Being an owner of a house is a dream that most people share. Your own four walls and the freedom to do anything you please inside them is worth any price, but your wallet might say otherwise. You probably know that the real estate market is growing year-by-year with houses getting more expensive all the time. The question is what would it take to design and build your own dream home? It might be the most significant investment of your life, so it is best to know the structure and size of costs you can expect. Here is everything you need to know about the financial aspect of building a house.
Establish How Much You Have To Spend
The very first thing you need to learn is how much money can you afford to spend on this massive project.
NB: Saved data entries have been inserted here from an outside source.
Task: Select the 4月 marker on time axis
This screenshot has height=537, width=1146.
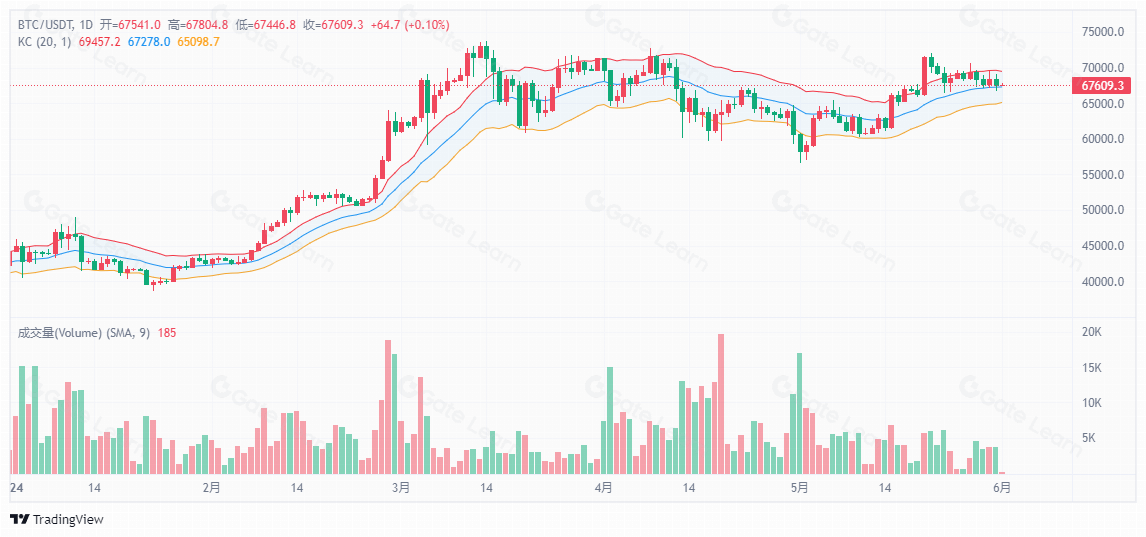Action: [603, 488]
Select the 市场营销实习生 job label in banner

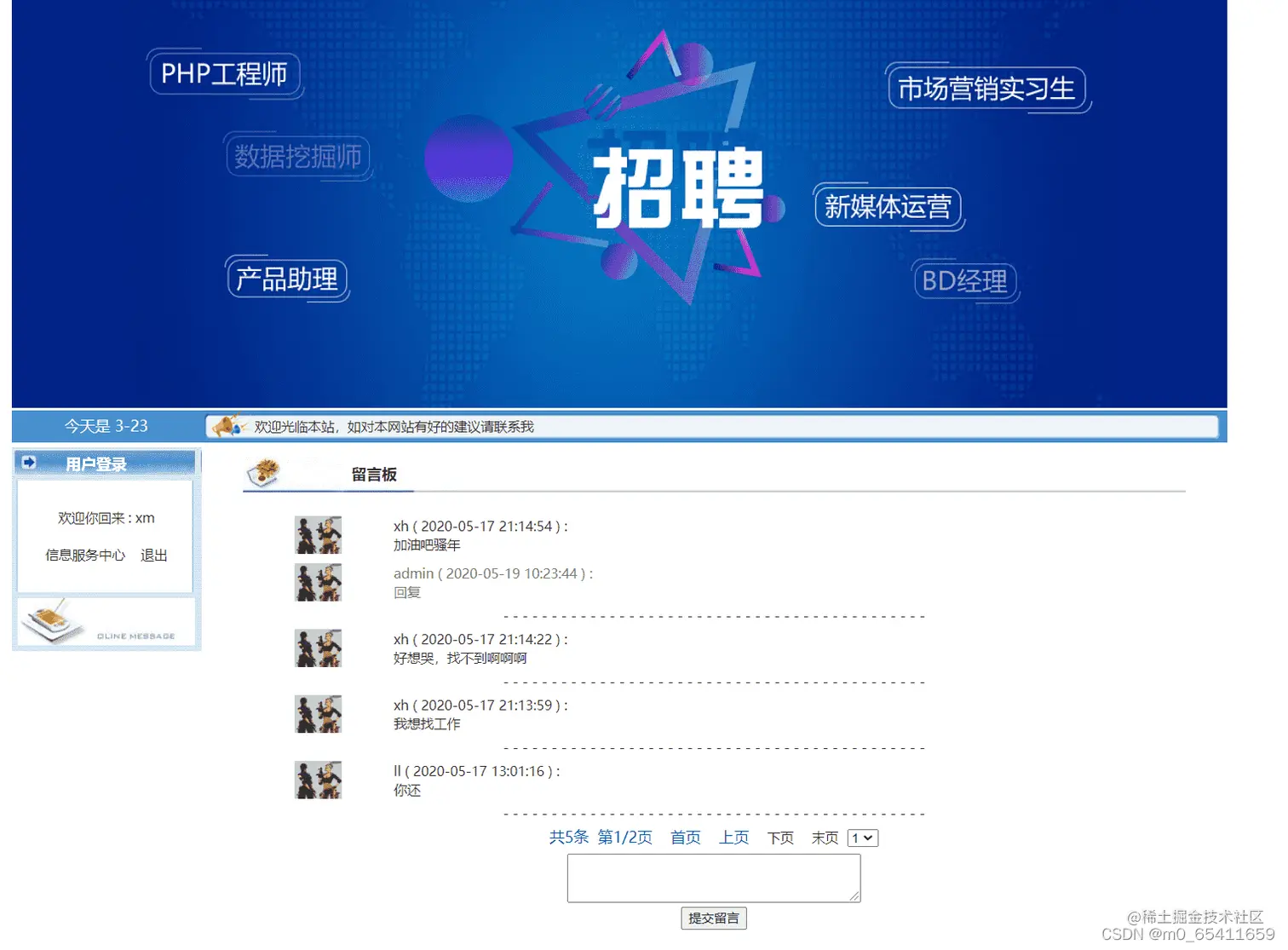988,88
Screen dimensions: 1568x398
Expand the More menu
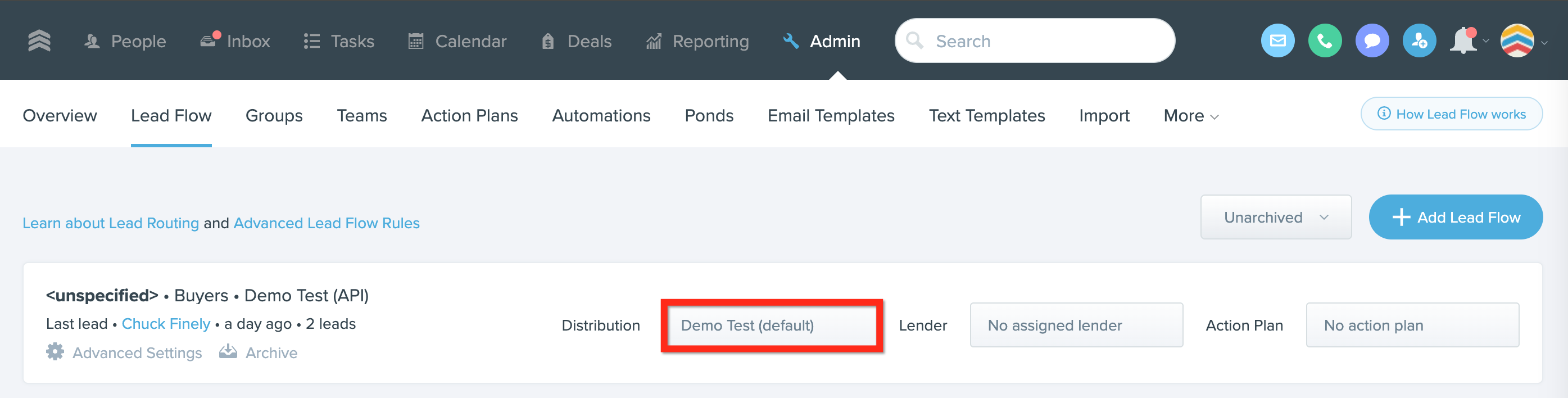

Estimating your budget should consist of summing up your personal savings, any funds you might get for self build mortgage, and lastly, the amount of money you will get for your current home/flat, if you are an owner already.
Next, you need to account for the essential costs, like the price of land, cost of building and materials, and legal fees. To help you come up with a more precise number, you can use an online service like Clubmit, which helps with the calculation. When you have the final number, add an extra 10% for emergencies. Building a house is a massive operation, there will always be some costs you miss and it is better to be safe than sorry.
Construction System Costs
Structural walls of the house typically account for around 15% of the total cost, if you use concrete blockwork for the ground floor partitions and external walls, and other materials, like timber, for the remaining partitions. You might want to consider insulated concrete framework, or oak frames, but that will increase the costs of this part of the building process by at least 10 to 40%.
Service Connection Costs
When your building plot is not connected to main services like water, electricity, gas, and the sewage system, you will need around £10,000 for the connections. You might need only some of the connections, or to replace existing ones, as they are too old, so make sure to check it before you do any groundwork on the site.
Foundation costs are the easiest to calculate, as they are likely to be the same per m², no matter the quality and size you are looking for. However, until you start digging, there is no way to say how many m² you will need. That will be decided by the local Building Control surveyor that will provide you with the solution that is suitable for your house.
Roof and Exterior Finishes Costs
When it comes to the exterior of your house, brick will represent around 5% of total costs of the house, but an update to character bricks will cost you double the amount you would pay for traditional brick. Sand and cement render will cost you around £10/m², and to that you have to add the costs of the paint job.
Roof costs, on the other hand, are the sum of costs surrounding the structure, felt and battens, the insulation, roof covering, and flashings or any detailing. You will need around 8–10/m² of large-format concrete tiles, that can cost you anything between £20-£80//m².
Floor and Ceilings Costs
For the ground floor structure made out of softwood joists covered with flooring grade chipboard, you will have to pay around £16–£20 per m². Ceilings are commonly covered with plasterboard and finished with a two-coat skim of fine gypsum plaster and emulsion paint, which should come to around £18–£22/m².
Calculating the costs of a house is a complicated process, but once you break it down, it all comes down to summing up everything that you may need. If you are not sure about your calculations, contact a specialist or turn to online calculators. It is significant to get this part of preparations right, so you have enough money to finish your dream house.